Vermont Sen. Bernie Sanders is once again pushing his version of single-payer health care as Republican efforts in Congress to repeal Obamacare run into serious obstacles.
And Sanders’ “Medicare for All” proposal offers a road map for how single-payer health care could be rolled out gradually in a way that would avoid major disruptions, notes Katharine London, MS, a top health care policy expert at UMass Medical School.
Under the Sanders plan, Medicare, the government health insurance program for the elderly, would gradually lower its age limit for eligibility down from 65 to the point where eventually everyone is covered.
The former Democratic presidential primary contender has suggested an initial drop in the signup age to 55 as a first step, with those eligible having the option to stick with their private health insurance plans or switch to Medicare.
“If you had a choice, you can choose the plan option your employer gave you, or you could choose Medicare,” said London, principal associate of the Center for Health Law and Economics. “In that way, you could phase it in.”

▶ **Data provided**:

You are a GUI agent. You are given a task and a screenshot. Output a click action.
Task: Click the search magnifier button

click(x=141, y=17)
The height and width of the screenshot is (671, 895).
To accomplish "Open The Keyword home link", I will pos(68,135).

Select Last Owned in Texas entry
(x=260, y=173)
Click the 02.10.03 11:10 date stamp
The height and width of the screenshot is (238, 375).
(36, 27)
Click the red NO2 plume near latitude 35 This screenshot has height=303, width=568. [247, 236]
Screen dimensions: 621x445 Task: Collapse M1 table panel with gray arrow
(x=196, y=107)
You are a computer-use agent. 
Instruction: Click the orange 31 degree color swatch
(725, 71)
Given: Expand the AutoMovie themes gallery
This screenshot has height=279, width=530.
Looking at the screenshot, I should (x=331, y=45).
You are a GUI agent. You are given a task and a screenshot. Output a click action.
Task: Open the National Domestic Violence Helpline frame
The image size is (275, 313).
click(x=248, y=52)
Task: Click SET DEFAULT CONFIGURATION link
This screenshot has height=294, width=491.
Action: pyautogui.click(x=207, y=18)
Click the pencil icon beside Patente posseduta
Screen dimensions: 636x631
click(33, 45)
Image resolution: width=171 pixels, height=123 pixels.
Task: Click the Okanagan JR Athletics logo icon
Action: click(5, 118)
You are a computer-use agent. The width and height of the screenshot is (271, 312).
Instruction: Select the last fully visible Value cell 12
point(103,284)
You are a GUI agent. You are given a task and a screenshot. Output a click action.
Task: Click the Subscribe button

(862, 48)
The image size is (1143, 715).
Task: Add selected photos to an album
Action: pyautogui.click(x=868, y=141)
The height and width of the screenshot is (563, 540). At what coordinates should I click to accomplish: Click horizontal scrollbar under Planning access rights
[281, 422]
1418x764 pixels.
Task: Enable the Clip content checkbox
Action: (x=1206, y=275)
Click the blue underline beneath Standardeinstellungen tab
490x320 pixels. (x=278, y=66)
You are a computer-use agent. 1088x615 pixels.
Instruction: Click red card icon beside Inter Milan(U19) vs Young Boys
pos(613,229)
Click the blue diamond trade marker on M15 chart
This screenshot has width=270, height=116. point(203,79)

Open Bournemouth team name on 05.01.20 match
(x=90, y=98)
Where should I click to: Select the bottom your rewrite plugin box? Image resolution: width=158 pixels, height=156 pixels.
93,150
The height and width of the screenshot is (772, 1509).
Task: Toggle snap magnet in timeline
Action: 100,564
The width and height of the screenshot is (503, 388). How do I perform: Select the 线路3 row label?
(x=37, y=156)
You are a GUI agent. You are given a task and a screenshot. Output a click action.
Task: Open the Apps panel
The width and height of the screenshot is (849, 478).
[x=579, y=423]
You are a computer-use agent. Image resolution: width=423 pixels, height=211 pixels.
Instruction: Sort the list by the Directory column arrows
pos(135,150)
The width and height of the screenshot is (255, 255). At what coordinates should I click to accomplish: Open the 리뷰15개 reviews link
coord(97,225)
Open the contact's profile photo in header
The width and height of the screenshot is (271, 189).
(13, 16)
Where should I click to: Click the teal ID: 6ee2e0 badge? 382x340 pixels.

▶ **Tasks to carry out**:
a - Answer these questions from the article on the Sanders "Medicare for All" proposal:
(i) To what age has Sanders suggested first lowering the Medicare signup age?
(ii) Of which center is Katharine London a principal associate?
(iii) At what age does Medicare eligibility currently begin, according to the article?
b - Pick up the article on the Sanders "Medicare for All" proposal after its last sentence and continue it.

▶ **Expected outputs**:
a -
(i) 55
(ii) The Center for Health Law and Economics
(iii) 65

b -
Eventually, as more and more people dropped their private coverage to sign up with Medicare, employers would begin to take notice.
“If you could get to the point where most people are choosing the public option, employers could just say OK, we are going to go with that plan because it works better for everybody,” London said.
This gradual approach, in turn, would work far better than trying to switch everyone overnight from private insurance to an expanded Medicare plan.
“You could just get there a little bit over time without having as much disruption and make it responsive to people’s needs,” she said.